De fiscus wil vanaf AJ2007 (=1/1/2006) een vermindering van de belastbare grondslag toestaan met een bedrag dat overeenstemt met de fictieve rendabiliteit van het eigen vermogen. In de vakliteratuur spreekt men ook wel van de aftrek voor risicokapitaal.

Wie?

  1. Alle vennootschappen en rechtspersonen die onderworpen zijn aan de vennootschapsbelasting kunnen gebruik maken van de notionele intrestaftrek. Voorwaarde is wel dat ze een jaarrekening opstellen. Kleine vennootschappen die van die verplichting ontheven zijn, zullen voor boekjaar 2005 al een jaarrekening moeten opstellen, willen ze in AJ2007 de notionele intrestaftrek genieten.
  2. Buitenlandse vennootschappen met een Belgische vaste inrichting of onroerende goederen in België. Zij moeten wel een boekhouding voeren en een jaarrekening opstellen.
  3. NIET: vennootschappen die aan een afwijkend fiscaal regime onderworpen zijn. Denk daarbij aan: coördinatiecentrum, BEVEK, BEVAK, VBS, reconversievennootschap, coöperatieve participatievennootschap (wet 22/5/2001) en de zeescheepvaartvennootschap.

Wat

De notionele intrestaftrek is een percentage op het eigen vermogen dat men van de belastbare winst mag aftrekken. (denk aan investeringsaftrek = % op investeringen/afschrijvingen dat in aftrek van de belastbare winst wordt gebracht)

 

Eigen vermogen

De basis voor de berekening van de notionele intrestaftrek is het eigen vermogen uit de balans van het vorige jaar (vandaar de noodzaak aan een jaarrekening voor boekjaar 2005 voor kleine vennootschappen!!) overeenkomstig de wet op de boekhouding en de jaarrekening. Wanneer een vennootschap wordt opgericht, vormt de toestand van het eigen vermogen bij oprichting de basis.
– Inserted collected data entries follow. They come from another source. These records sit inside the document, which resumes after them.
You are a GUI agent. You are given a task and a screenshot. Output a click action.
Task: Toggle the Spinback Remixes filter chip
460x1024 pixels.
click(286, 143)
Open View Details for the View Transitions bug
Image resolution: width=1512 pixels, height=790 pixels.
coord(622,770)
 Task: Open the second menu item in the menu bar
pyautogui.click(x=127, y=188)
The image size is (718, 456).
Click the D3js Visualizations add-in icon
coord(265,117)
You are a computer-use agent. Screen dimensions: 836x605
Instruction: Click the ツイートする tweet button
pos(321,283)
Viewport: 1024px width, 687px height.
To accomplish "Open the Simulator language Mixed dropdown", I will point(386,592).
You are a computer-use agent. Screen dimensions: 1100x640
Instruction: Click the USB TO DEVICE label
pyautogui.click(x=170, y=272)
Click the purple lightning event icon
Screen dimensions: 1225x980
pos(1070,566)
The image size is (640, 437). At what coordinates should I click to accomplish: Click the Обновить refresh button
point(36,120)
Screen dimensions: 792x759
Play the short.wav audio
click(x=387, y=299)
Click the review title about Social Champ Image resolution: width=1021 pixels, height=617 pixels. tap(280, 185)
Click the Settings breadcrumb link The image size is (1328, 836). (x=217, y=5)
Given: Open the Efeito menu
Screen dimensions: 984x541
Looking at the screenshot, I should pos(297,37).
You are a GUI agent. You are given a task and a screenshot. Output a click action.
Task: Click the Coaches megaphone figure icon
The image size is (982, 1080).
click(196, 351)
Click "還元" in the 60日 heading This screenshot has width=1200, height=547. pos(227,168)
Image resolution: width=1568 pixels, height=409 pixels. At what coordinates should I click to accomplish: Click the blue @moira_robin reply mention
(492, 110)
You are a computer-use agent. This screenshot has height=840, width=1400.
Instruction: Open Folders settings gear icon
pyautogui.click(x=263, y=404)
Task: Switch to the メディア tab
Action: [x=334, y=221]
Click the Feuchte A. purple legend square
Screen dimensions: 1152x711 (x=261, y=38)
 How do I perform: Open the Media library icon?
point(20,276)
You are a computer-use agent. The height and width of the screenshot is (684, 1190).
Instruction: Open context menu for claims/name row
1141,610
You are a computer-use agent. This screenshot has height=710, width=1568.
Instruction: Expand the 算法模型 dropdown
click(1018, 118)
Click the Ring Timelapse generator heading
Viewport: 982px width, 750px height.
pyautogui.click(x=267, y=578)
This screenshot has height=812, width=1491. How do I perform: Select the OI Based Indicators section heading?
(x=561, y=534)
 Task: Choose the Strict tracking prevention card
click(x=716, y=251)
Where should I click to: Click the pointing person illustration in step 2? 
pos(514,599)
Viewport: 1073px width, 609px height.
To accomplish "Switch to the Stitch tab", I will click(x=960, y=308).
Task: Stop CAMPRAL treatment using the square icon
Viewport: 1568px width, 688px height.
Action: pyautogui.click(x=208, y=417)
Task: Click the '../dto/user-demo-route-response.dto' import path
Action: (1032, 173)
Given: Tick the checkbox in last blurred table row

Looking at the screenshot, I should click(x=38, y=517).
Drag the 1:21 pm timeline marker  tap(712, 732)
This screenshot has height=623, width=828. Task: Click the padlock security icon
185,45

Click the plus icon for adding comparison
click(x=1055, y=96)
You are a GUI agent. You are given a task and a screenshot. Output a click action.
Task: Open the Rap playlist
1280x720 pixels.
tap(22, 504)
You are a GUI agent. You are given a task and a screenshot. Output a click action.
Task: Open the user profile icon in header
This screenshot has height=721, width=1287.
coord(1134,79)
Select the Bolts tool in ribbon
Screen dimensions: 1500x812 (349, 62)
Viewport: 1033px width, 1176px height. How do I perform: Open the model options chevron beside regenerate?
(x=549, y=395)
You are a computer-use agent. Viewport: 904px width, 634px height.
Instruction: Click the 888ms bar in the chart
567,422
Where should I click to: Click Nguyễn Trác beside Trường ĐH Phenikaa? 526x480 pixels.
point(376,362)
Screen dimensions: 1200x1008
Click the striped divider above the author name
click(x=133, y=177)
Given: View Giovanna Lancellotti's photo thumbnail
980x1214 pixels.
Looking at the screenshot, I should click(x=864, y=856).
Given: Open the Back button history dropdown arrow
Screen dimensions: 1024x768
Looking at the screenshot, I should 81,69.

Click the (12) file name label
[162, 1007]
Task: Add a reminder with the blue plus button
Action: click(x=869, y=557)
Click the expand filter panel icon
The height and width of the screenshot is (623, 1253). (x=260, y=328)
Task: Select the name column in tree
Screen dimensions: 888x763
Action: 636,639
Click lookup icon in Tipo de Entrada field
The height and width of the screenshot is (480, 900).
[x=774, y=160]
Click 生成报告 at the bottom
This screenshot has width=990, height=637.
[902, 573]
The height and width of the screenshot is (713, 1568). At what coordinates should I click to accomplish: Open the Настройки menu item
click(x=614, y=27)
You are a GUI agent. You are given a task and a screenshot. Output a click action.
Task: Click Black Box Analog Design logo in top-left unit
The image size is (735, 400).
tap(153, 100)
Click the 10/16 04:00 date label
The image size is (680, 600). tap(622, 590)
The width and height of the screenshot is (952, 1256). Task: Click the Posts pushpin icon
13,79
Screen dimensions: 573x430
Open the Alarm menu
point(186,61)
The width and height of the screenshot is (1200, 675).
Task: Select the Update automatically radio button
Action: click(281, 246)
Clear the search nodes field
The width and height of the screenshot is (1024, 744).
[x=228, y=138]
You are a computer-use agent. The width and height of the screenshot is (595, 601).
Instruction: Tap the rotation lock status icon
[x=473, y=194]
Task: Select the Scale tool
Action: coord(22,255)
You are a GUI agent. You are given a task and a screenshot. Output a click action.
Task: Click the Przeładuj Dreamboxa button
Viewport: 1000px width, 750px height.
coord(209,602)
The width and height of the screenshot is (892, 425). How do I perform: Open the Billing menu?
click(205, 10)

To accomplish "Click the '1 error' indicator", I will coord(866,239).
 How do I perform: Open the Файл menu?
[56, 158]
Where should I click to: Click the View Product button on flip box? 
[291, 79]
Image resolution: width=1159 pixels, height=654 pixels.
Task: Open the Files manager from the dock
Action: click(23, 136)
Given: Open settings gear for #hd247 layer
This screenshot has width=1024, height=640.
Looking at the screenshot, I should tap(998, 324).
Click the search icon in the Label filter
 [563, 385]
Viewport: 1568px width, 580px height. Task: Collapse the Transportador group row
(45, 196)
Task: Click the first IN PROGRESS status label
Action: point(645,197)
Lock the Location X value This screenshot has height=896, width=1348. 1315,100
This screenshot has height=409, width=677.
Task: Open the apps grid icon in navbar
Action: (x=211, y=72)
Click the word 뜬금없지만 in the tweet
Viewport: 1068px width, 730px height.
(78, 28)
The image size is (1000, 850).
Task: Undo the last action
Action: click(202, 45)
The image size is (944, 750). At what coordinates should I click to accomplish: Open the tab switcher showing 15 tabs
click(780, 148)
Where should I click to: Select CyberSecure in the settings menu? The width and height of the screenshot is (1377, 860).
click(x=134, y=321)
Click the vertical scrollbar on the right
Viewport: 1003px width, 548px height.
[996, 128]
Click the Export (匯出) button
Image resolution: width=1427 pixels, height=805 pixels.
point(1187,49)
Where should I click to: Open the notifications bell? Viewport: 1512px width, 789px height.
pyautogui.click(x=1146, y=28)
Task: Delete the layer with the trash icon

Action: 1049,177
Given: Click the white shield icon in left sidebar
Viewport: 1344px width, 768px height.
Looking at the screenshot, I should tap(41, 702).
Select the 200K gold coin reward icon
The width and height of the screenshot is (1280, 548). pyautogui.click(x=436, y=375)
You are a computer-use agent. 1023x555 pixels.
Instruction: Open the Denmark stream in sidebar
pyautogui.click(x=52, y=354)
De basis wordt verminderd met:

  • Kapitaalsubsidies (rekening 15);
  • Uitgedrukte, niet verwezenlijkte meerwaarden (rekening 12/herwaarderingsmeerwaarden);
  • Fiscale nettowaarde (op het einde van het voorgaande belastbare tijdperk!!) van eigen aandelen die door de vennootschap zelf worden aangehouden en van de financiële vaste activa (=deelnemingen en andere aandelen);
  • Nettoboekwaarde van een buitenlandse vaste inrichting in een land met verdrag ( dat wil zeggen dat de inkomsten van de vaste inrichting vrijgesteld zijn op basis van het dubbelbelastingverdrag). De netto boekwaarde is de nettoboekwaarde van het actief min de voorzieningen en de schulden die op de vaste inrichting kunnen worden toegerekend;
  • Nettoboekwaarde van buitenlandse onroerende goederen in een land met verdrag (idem buitenlandse vaste inrichtingen);
  • Nettoboekwaarde van materiële vaste activa wanneer de kosten op onredelijke wijze de beroepsbehoeften overschrijden;
  • Boekwaarde van zaken die worden aangehouden als belegging en die als zodanig geen periodieke inkomsten opleveren. Voorbeelden: antiek, kunst, juwelen, … wel oppassen dat dit niet geldt wanneer deze zaken als voorraad geboekt zijn (juwelier, antiekhandelaar, …)!
  • Nettoboekwaarde van onroerende goederen waarvan het gebruik toekomt aan bedrijfsleiders 1° categorie (art 32, 1° lid, 1° WIB), hun echtgenoot of niet ontvoogde kinderen van beiden.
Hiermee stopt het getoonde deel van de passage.